■ **Your goal**: Begin with the line holding "The width and height of the screenshot is (213, 137)." and end with the last line of the records below. Set down exactly those lines and leave out every picture.

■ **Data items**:
%%

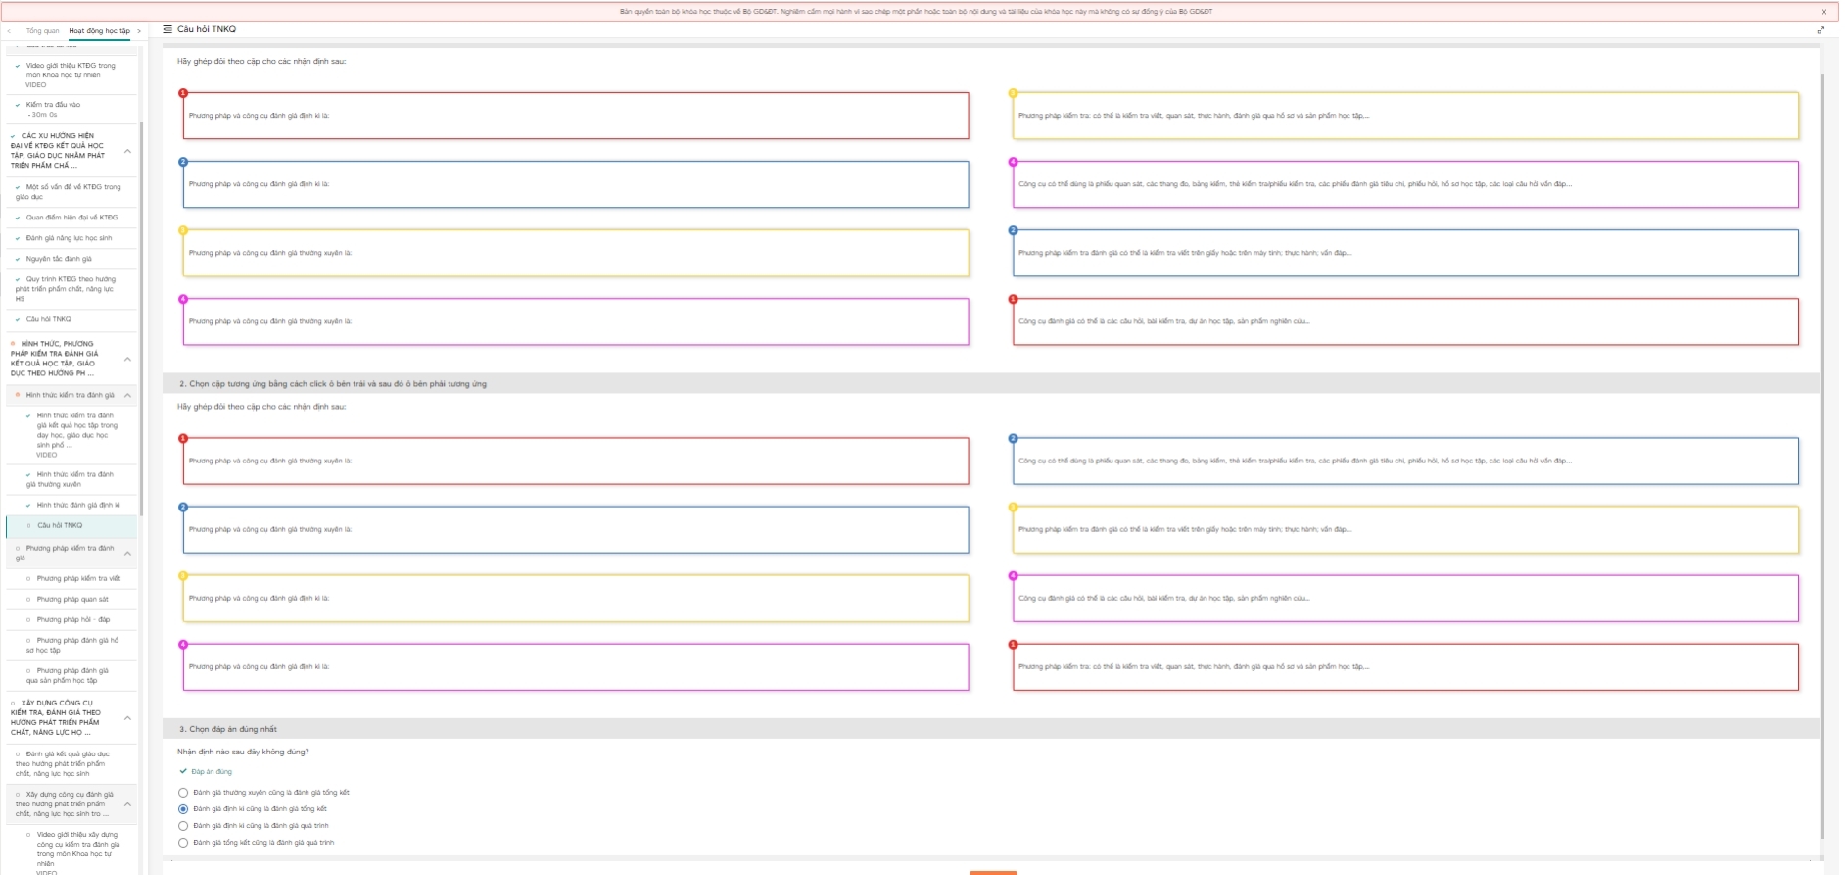The image size is (1845, 875).
Task: Click the right arrow after 'Hoạt động học tập' tab
Action: [x=139, y=31]
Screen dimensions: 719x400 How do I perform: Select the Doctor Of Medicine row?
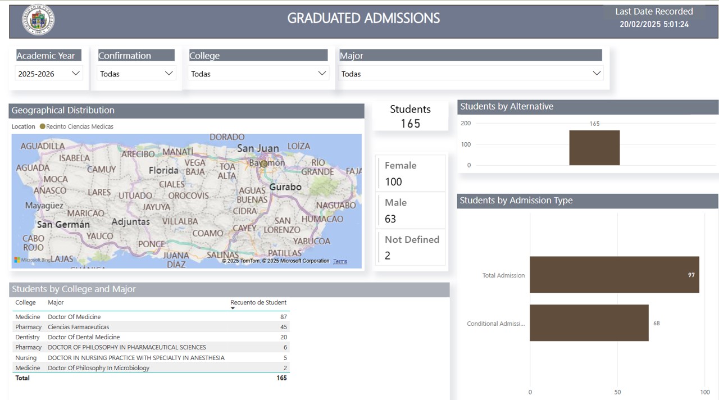pos(74,317)
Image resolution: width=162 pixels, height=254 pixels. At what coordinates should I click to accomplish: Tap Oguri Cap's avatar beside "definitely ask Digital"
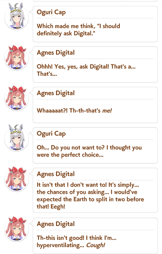point(17,17)
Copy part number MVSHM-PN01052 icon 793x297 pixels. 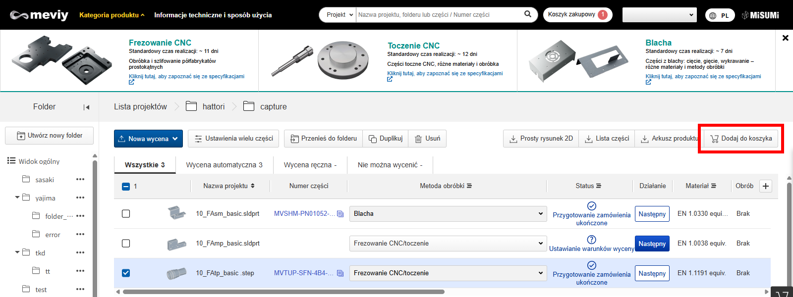340,214
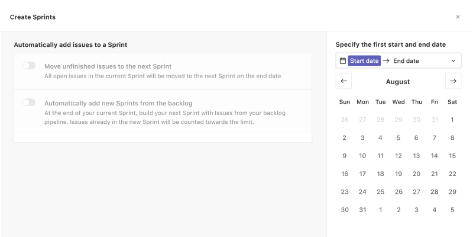Toggle Move unfinished issues to next Sprint

[x=29, y=66]
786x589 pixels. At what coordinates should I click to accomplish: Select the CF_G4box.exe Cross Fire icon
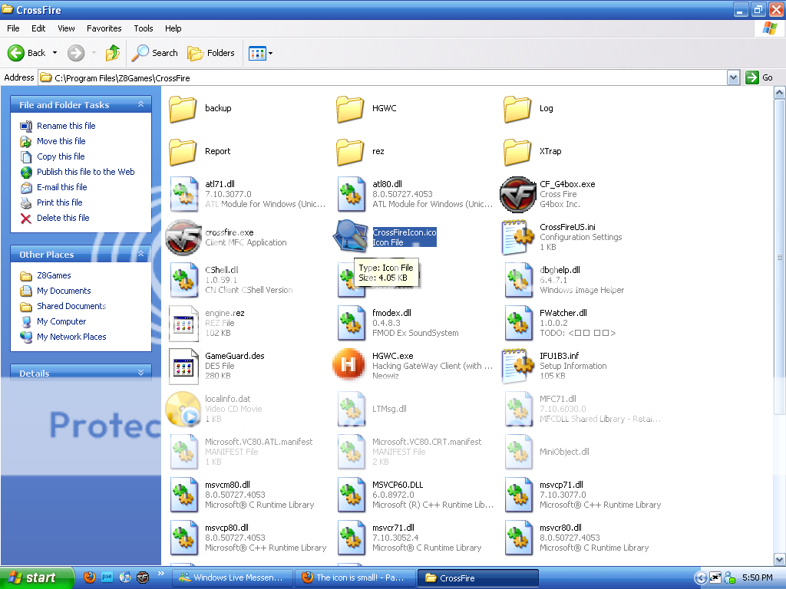(x=517, y=195)
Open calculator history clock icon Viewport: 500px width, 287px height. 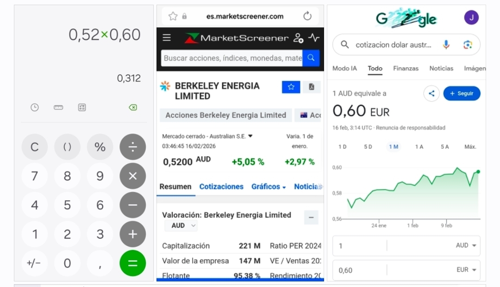pos(35,108)
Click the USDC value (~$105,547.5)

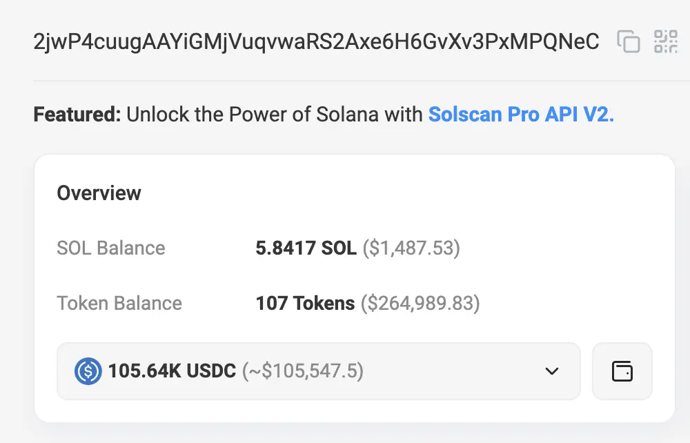[x=302, y=371]
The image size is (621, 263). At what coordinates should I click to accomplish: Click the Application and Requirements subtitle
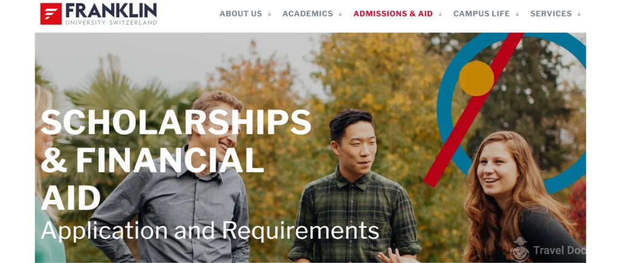click(x=210, y=230)
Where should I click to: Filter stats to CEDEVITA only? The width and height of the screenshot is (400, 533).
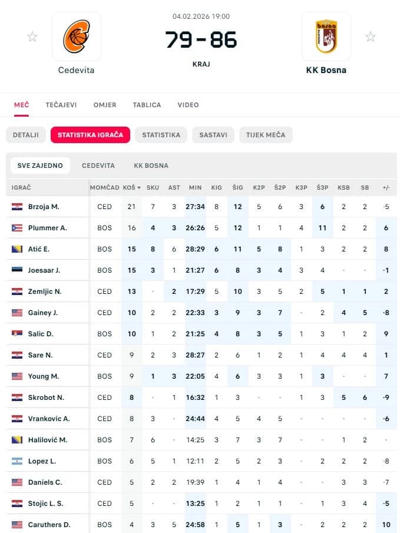(x=98, y=165)
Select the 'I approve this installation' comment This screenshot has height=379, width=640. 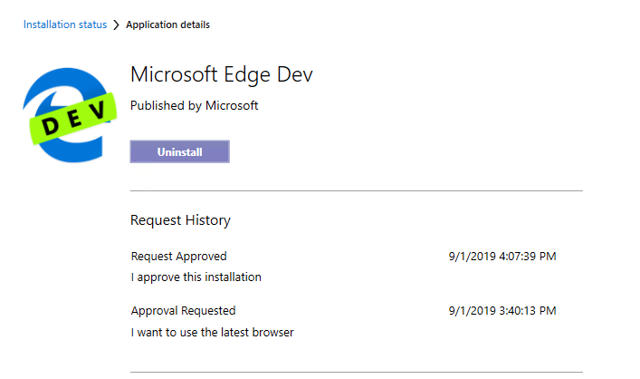(196, 277)
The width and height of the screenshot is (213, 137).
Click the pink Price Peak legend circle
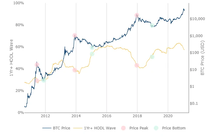tap(123, 128)
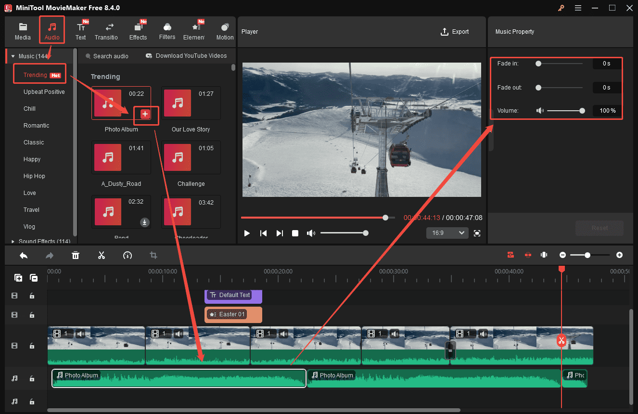Screen dimensions: 638x414
Task: Click the Export button
Action: tap(455, 32)
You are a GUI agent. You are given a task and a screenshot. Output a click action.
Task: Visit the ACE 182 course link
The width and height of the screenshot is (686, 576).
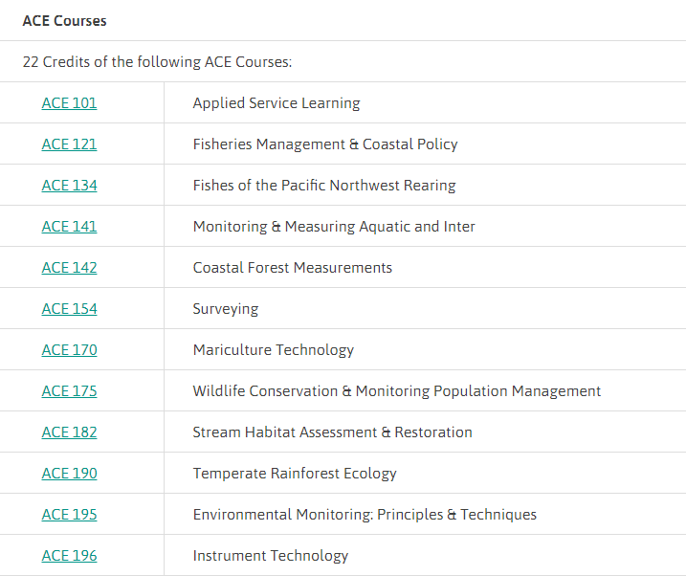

%%

■ **Final answer**:
The width and height of the screenshot is (213, 137).
Click the pink Price Peak legend circle
tap(123, 128)
Screen dimensions: 638x414
Task: Click the Export button
Action: tap(455, 32)
You are a GUI agent. You are given a task and a screenshot. Output a click action.
Task: Visit the ACE 182 course link
The width and height of the screenshot is (686, 576).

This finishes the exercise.